Schweizer Geschichte nach Mass

Nicht nur Christoph Blocher und sein Umfeld versuchen, die Deutungshoheit über die Schweizer Vergangenheit zu erlangen. Auch die Nachwuchsabteilung beteiligt sich an der Debatte.

2. Mai 2015

Die Junge SVP Schweiz (JSVP) lanciert nun eine Broschürenreihe unter dem Titel «Geschichte im Brennpunkt» für die Sekundarschule. Die Aktion ist Teil des Projekts «Freie-Schulen.ch», in welchem die Jungpartei nach eigener Aussage «politische Beeinflussung und einseitige Indoktrination an Schweizer Schulen» thematisieren möchte. In ihrer Medienmitteilung kritisiert die JSVP unter anderem die vermeintliche Abschaffung des Fachs Schweizer Geschichte als Nebenfach an der Uni Zürich. Die Geschichte der Schweiz werde, so behauptet die JSVP, konsequent kleingeredet.

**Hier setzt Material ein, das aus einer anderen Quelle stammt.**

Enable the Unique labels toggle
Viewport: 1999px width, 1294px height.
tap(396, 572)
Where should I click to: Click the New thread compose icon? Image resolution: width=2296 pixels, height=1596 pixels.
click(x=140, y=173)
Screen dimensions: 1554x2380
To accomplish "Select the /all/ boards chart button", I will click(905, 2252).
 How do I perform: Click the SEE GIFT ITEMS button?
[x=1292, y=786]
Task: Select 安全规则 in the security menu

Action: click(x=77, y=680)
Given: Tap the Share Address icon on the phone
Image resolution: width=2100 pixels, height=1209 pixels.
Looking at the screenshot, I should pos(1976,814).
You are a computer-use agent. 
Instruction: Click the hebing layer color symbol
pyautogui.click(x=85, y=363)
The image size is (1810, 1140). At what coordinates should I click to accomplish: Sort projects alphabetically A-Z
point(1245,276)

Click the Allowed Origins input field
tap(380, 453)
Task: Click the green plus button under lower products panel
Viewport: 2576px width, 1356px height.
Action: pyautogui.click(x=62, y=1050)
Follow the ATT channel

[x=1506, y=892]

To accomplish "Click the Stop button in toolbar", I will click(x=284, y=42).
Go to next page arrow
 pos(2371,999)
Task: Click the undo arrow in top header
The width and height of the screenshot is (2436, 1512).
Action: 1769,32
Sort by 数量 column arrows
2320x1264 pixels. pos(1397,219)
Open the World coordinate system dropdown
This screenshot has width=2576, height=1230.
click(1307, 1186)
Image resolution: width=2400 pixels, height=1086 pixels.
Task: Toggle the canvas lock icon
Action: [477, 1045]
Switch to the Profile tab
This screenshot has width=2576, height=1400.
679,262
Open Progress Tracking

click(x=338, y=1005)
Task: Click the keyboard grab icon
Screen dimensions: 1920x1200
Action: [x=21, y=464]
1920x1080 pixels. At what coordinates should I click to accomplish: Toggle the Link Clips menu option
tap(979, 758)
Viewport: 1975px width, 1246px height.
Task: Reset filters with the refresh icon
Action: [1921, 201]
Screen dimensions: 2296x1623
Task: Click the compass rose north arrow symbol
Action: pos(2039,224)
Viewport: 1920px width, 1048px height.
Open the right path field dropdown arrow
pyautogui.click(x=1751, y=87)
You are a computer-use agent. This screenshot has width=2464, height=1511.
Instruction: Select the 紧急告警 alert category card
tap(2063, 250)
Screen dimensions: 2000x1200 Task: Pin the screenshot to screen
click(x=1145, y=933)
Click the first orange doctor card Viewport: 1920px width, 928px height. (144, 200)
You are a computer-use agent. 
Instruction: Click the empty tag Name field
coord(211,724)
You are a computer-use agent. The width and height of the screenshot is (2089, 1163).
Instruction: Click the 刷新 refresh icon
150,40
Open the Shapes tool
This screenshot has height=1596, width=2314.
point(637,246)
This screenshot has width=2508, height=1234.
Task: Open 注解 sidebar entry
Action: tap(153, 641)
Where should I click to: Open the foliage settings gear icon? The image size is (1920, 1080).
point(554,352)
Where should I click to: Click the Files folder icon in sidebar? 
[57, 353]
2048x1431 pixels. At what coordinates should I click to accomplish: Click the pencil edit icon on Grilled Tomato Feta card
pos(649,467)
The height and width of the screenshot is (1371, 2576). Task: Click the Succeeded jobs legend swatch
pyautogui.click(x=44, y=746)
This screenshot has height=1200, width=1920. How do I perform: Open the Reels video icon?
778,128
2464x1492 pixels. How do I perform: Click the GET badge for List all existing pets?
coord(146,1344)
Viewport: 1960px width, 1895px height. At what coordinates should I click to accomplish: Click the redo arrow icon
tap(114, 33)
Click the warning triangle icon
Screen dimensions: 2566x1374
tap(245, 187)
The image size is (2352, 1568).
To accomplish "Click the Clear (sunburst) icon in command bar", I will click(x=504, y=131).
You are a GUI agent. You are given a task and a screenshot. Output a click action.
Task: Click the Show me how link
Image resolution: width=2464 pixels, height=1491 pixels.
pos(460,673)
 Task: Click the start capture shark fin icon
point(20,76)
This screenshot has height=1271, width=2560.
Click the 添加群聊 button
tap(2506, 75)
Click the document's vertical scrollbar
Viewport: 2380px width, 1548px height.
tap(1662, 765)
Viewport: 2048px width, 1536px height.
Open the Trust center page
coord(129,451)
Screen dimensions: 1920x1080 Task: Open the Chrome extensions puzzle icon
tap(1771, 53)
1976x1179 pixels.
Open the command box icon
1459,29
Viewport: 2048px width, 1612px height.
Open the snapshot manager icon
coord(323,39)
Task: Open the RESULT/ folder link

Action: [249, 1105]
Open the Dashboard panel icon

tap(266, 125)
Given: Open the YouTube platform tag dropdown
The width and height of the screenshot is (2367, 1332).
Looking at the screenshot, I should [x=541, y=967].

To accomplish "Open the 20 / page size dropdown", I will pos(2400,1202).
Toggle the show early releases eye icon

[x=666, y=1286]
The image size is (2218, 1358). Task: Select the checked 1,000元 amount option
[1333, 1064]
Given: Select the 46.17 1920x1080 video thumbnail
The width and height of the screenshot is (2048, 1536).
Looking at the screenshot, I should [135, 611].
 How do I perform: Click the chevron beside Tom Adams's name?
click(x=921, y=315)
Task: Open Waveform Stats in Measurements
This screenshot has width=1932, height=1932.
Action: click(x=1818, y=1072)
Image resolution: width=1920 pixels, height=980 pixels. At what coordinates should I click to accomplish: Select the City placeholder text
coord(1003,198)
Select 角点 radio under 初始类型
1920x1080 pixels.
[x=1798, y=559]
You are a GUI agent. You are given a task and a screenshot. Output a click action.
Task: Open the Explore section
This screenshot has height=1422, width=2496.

Deshalb ergreift die Jungpartei nun selbst die Initiative und will den Missstand mit einer eigenen Heftreihe beheben. Der erste Band, welcher im März erschien, behandelt die Schlacht bei Sempach. Weitere Ausgaben sollen vom Erfolg des ersten Bandes abhängen. Schon auf den ersten Blick merkt man, wer die Verfasser sind. Das Vorwort stammt von JSVP-Präsident Anian Liebrand, und im Heft finden sich Inserate für nationalkonservative Gruppen. Es enthält Texte über die Vorgeschichte, den Verlauf und im letzten Abschnitt die moderne Rezeption der Schlacht. Es fehlt jegliche Quellenkritik. So wird zwar die Entstehung Winkelrieds aufgezeigt, aber nicht gesagt, dass die Figur knapp 100 Jahre nach der Schlacht, noch namenlos, erstmals erwähnt wurde und daher kritisch betrachtet werden muss.

Der letzte Abschnitt «Exkurs in die Gegenwart» liest sich wie eine Brandrede gegen Internationalisten. Es werde von der Linken gegen die angeblichen Rechtsextremen gehetzt, die bloss friedlich der Gefallenen gedenken würden. Man wird das Gefühl nicht los, dass es nicht um Geschichte, sondern um Politik geht, wenn von der Bedeutung der Schlacht für das spätere «Unabhängigkeitsstreben der Eidgenossen» und die Schweizer Werte geschrieben wird. So ist es dann auch der «Historiker-Mainstream», der diese Bedeutung relativiert.